Nairobi: Society for International Development, in conjunction with the Institute for Development Studies, University of Nairobi, 2010. 709 pp. Notes. Paper.
Reviewed by Frank Holmquist of Hampshire College in the African Studies Review, Volume 54, No. 2:
This is a big book of more than seven hundred pages with eighteen lengthy, theoretically engaged, and well-referenced essays. There are editorial mistakes, but they are not significant diversions. The authors, who represent a variety of disciplines, are almost all Kenyan scholars. The essays speak more to the nature of Kenyan politics that led up to the election with the near collapse of the state, and less to the violence itself. As a result, they are an important contribution to understanding the election crises and its aftermath, and to the broad study of Kenyan politics and democratization.
I would also note that Holmquist identifies the piece by Karuti Kanyinga, James Long and David Ndii as “the best assessment to date” of how the voting actually went in the presidential election.

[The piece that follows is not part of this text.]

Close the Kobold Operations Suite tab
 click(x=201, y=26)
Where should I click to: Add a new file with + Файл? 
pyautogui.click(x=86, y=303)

I will be at the African Studies Association annual meeting in Washington next week and didn’t want to neglect to include my friends from the academy in reminding readers of what is available now to better understand what might play out over the next year in Kenyan politics.
The book was “launched” in Nairobi just before the constitutional referendum, but the message was considered inconvenient by some of my esteemed friends in the media and it did not get as much coverage as it might have otherwise. This is from The Standard on July 26, 2010:
Interim Independent Electoral Commission (IIEC) Chairman Isaack Hassan has assured Kenyans of a free and fair vote at the referendum.
This comes at a time when some ‘No’ leaders have accused ‘Yes’ of plotting to rig the August 4 plebiscite.
The IIEC boss said he was keen to prove to Kenyans and the world the country has moved on after the bungled 2007 General Election.
“Before the violence, Kenya was seen as a beacon of democracy in Africa. That is why we want to repair that shameful part of our history by having a clean and fair referendum,” he said.
Added Hassan: “Many of our leaders don’t seem to have learnt from the post-election violence. For them, campaigns are just a matter of hurling insults and making loose claims. This must change to save this country.
He spoke during the launch of a book, Tensions and Reversals in Democratic Transitions: The Kenya 2007 General Elections at Serena Hotel, yesterday.
Swedish Ambassador to Kenya Ann Dismorr urged the IIEC to conduct an unimpeachable referendum.
University of Nairobi lecturer Karuti Kanyinga, a co-editor of the book, said election malpractices should be punishable by death since they are the main cause of election violence.